Chuck : You mean all of your life.
Dan : Don't take this the wrong way Serena but you sound just like this jackass we know.
Chuck : Serena has food poisoning. She's too sick to come to your play date.
Dan : Put her on the phone.
Chuck : The bathroom doesn't get reception.
Dan : Somehow I don't believe you.
Chuck : And I would like to say I'm a little glad about that but my poor sick sister has asked for my assistance in the matter, so I'll leave it at this, she's not coming. Humphrey, always a pleasure.
Chuck
to Dan: Beautiful day you're ruining, isn't it?
2x04
Chuck: Cashing out so soon, Humphrey?
Dan: You really should wear a bell.
Chuck: Kinky.

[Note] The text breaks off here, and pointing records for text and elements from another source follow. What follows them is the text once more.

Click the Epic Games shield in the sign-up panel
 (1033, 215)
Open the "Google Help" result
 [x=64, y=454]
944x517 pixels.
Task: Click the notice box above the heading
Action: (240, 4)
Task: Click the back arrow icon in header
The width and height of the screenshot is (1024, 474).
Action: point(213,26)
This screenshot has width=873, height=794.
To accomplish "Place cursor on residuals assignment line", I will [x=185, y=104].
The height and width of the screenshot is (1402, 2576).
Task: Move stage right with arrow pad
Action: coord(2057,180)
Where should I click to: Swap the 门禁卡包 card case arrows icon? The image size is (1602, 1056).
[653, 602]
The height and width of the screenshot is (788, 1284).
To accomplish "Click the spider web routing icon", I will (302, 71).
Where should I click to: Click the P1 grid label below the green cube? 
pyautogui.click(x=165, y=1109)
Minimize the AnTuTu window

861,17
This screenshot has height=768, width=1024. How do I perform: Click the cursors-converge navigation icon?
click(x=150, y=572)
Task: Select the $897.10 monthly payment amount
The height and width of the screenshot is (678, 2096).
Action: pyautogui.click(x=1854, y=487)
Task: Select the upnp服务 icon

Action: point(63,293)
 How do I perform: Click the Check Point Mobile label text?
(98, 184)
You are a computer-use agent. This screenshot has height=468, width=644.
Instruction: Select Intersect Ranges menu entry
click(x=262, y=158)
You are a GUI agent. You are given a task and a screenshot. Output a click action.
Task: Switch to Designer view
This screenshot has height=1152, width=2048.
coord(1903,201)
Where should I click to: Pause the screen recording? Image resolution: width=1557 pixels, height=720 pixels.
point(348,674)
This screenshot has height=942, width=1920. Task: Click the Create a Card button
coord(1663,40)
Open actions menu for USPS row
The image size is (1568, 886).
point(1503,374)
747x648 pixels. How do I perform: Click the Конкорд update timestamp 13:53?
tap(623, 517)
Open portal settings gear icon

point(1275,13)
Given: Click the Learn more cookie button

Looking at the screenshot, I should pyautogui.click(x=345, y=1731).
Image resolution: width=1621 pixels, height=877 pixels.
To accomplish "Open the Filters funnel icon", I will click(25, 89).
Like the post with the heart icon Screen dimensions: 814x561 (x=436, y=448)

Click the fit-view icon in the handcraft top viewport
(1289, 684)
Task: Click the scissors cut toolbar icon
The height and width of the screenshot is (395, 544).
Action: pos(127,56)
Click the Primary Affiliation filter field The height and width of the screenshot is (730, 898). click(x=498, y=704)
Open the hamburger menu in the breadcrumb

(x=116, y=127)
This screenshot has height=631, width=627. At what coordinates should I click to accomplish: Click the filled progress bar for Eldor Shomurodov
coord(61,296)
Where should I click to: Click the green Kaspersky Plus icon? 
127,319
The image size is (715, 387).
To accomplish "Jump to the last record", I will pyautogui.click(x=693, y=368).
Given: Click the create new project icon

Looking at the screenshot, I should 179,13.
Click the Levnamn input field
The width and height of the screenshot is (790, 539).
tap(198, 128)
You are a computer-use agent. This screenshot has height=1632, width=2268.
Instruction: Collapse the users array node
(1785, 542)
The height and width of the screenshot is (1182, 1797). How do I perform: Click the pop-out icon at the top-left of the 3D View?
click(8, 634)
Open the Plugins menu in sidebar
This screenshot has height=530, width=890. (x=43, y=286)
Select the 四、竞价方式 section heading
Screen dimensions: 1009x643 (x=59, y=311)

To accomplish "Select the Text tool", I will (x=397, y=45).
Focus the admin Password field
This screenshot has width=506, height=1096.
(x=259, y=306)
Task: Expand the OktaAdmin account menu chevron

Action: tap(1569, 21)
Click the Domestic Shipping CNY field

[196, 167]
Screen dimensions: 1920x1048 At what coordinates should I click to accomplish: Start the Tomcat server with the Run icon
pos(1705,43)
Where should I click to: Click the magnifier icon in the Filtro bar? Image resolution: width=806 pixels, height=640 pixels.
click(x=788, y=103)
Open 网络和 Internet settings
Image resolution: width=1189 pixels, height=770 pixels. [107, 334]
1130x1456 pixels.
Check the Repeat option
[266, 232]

I'll think about it. Hope you're not leaving. You're about to see the real Serena.
Dan: I've seen enough.
Chuck: Not by half.
2x05
Dan: I know we don't like each other and you think of me as a boring, sheltered nobody.
Chuck: I don't think of you.
Dan: Right. Of course you don't. But I've been thinking of me. And I have come to the conclusion that I need to get out of my comfort zone. I need to experience new things.
Chuck: Are you gay?
Dan: Now that would be out of my comfort zone, but no. I just need to get out of Brooklyn. For one night. I'd like to experience the world of Chuck Bass.
Chuck: You're lucky I'm bored.
Dan: Is that a yes?
Chuck: Get in before I change my mind.
Chuck: You're either in for the full ride or you're out. What's it going to be?
Dan: Alright, pass me the shots.
Chuck: The liquor's just a chaser.
Dan: What is that?
Chuck: Does it matter? Go down the rabbit hole. Or go out the door.
Dan: Who knew there was a sex club behind the White Castle? And "beer before liquor". How do you know so many twins?
Chuck: Twins find me.
Chuck: Tonight was nothing. You're just a drunken idiot.
Dan: Can I at least have my shoes?
Dan: When did you start drinking in bars alone?
Chuck: When I realized hot, desperate girls drink in bars alone.
Dan: What's your father like?
Chuck: Me. Only older. And meaner.
Dan: Has he always been like that?
Chuck: Since the day I was born.
Dan: Ah, that's crazy. Even Bart Bass doesn't hate babies. It's, uh, it's in our DNA. I think Disney did a study.
Chuck: He hated me.
Dan: That doesn't make sense.
Chuck: It does if his beloved wife died giving birth to me.
Dan: That's not your fault.
Chuck: Tell him that. Sometimes I swear he thinks I killed her. Who knows, maybe I did.
2x06
Chuck: I wonder what lucky school will be the subject of the next nursery rhyme penned by Brooklyn's lamest fiction writer.
Dan: Actually, Chuck, I think the Dean of Admissions at Yale will actually appreciate my ability to write about damaged characters.
Chuck: Looks like we're spending the weekend together.
Dan: How nice.
Chuck: Say hello to the characters on public transportation for me.
I'm sure there's more but that's all I have at the moment.